El corazón golpeando tan fuerte que pensé que nos delataría.
Las voces pasaron cerca.
Demasiado cerca.
—No pueden estar lejos —dijo una voz.
—Ese viejo no aguanta mucho —respondió otra—. La chica tampoco.
Julia me apretó la mano.
Fuerte.
No por miedo.
Por decisión.
Y en ese momento supe algo:
Ya no era la misma chica que encontré en el río.
Ahora estaba luchando.
El tercer día… el cuerpo me pasó factura.
No podía montar bien.
La respiración dolía demasiado.
En un momento, caí del caballo.
Julia se bajó de inmediato.
—No puedes seguir así —dijo—. Te vas a desmayar.
—Sí puedo —respondí, aunque ni yo lo creía.
Intenté levantarme… y no pude.
Entonces ocurrió algo que nunca voy a olvidar.
Julia me miró… y dijo:
—Ahora me toca a mí.
Me ayudó a subir.
Tomó las riendas.
Y empezó a guiar a Trueno.
Esa chica que había estado colgando sobre la muerte… ahora me estaba salvando a mí.
Así, sin drama.
Sin dudar.
Esa noche llegamos a una pequeña comunidad.
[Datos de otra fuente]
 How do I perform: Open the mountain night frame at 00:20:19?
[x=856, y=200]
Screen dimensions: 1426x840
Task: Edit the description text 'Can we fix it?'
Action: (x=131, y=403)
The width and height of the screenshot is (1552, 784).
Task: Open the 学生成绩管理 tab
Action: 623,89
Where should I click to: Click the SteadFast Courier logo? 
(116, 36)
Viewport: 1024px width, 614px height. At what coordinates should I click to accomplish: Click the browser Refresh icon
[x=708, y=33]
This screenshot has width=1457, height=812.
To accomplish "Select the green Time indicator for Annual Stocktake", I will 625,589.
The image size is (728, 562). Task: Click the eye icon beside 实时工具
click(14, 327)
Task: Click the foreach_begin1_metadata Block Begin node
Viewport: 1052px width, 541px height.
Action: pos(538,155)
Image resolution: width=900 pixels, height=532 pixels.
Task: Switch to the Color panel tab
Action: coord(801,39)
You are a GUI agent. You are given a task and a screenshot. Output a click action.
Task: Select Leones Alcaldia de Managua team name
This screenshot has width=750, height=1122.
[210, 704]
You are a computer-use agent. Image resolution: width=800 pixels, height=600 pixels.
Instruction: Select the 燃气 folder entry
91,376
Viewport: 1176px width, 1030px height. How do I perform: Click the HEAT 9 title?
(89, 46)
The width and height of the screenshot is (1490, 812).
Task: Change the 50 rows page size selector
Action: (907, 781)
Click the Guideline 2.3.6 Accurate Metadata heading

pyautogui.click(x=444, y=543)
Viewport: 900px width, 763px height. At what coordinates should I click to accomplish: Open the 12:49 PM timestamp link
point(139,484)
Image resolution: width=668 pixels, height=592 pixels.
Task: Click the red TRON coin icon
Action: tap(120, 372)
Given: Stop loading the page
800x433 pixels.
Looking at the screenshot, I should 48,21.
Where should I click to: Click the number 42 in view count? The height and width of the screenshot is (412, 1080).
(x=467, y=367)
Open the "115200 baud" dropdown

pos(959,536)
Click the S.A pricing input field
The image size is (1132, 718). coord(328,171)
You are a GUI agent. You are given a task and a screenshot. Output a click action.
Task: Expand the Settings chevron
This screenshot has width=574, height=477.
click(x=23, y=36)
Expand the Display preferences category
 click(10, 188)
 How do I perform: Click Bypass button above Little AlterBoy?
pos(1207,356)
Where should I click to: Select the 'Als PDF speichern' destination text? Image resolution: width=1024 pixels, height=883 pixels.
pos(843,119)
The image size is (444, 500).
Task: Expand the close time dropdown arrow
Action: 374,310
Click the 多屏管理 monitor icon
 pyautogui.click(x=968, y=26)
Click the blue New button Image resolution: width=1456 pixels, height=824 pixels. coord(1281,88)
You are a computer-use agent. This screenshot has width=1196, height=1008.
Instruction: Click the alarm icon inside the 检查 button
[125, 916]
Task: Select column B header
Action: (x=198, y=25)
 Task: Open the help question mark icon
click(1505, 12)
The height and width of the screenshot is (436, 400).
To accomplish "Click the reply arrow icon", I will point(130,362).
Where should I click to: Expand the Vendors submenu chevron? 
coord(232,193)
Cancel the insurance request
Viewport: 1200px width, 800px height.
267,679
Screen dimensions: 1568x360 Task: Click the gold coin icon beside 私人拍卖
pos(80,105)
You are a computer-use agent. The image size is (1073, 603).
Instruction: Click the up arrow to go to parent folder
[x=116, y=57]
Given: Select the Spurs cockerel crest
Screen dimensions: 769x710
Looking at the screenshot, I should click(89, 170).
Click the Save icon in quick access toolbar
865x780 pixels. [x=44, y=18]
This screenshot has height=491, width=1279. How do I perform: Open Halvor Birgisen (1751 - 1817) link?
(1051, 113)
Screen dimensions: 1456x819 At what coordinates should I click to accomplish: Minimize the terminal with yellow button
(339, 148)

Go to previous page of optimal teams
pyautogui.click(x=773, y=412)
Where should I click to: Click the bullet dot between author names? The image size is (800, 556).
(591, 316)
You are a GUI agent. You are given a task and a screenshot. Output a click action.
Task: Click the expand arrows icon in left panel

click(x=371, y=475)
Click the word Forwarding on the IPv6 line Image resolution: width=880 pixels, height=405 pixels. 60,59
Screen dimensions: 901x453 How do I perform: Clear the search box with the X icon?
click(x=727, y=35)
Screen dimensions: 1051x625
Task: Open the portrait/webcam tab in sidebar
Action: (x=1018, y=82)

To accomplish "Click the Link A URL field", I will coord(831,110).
No dijimos de dónde veníamos.
No dimos detalles.
Solo pedimos agua… y un lugar para descansar unas horas.
Una anciana nos miró largo rato.
Después dijo:
—Entren.
No preguntó más.
A veces la gente entiende sin palabras.
Nos dio sopa caliente.
Un lugar en el suelo.
Y por primera vez en días… dormimos sin sobresaltos.
A la mañana siguiente, antes de irnos, la anciana dijo algo que aún recuerdo:
—La vida no te quita todo… te cambia lo que necesitas proteger.
No entendí completamente en ese momento.
Pero más adelante… sí.
Dos días después, llegamos finalmente al pueblo donde vivía mi primo.
No sabía si nos ayudaría.
No sabía si aún me recordaba.
Pero cuando abrió la puerta… y me vio en ese estado…
no dudó.
—Pasa —dijo.
Eso fue todo.
Nos quedamos ahí varias semanas.
Sané.
Julia también.
Pero lo más importante…
cambiamos.
Un día, mientras arreglaba una cerca con mi primo, Julia se acercó.
Ya no parecía la misma.
Su mirada era firme.
Su postura distinta.
—Quiero denunciarlo —dijo.
La miré.
—¿Estás segura?
Asintió.
—Si no lo hago… va a seguir haciéndolo con otras personas.
Ese fue el momento en que entendí el verdadero final de todo esto.
No era escapar.
Era enfrentar.
El proceso no fue fácil.
Hubo miedo.
Amenazas.
Dudas.
Pero también hubo algo más fuerte:
La verdad.
Y poco a poco… la historia salió a la luz.
Otras personas hablaron.
Otros casos aparecieron.
Y lo que parecía imposible… ocurrió.
Ese hombre… cayó.
No por mí.
No por la fuerza.
Sino porque alguien decidió no callar más.
Meses después…
volví a empezar.
No en el mismo lugar.
No con lo mismo.
Pero con algo que no tenía antes:
Propósito.
Julia también empezó una nueva vida.
Trabajando.
Estudiando.
Libre.
Una tarde, sentados bajo un árbol, me dijo:
—¿Sabes qué fue lo más importante de todo?
Negué con la cabeza.
—Que ese día… tú no te fuiste.
Sonreí.
Porque la verdad es que…
ese día…
yo también me salvé.
Ahora te pregunto a ti:
Si hubieras estado en ese río… ¿te habrías detenido o habrías seguido de largo?
¿Alguna vez una decisión en segundos cambió tu vida para siempre?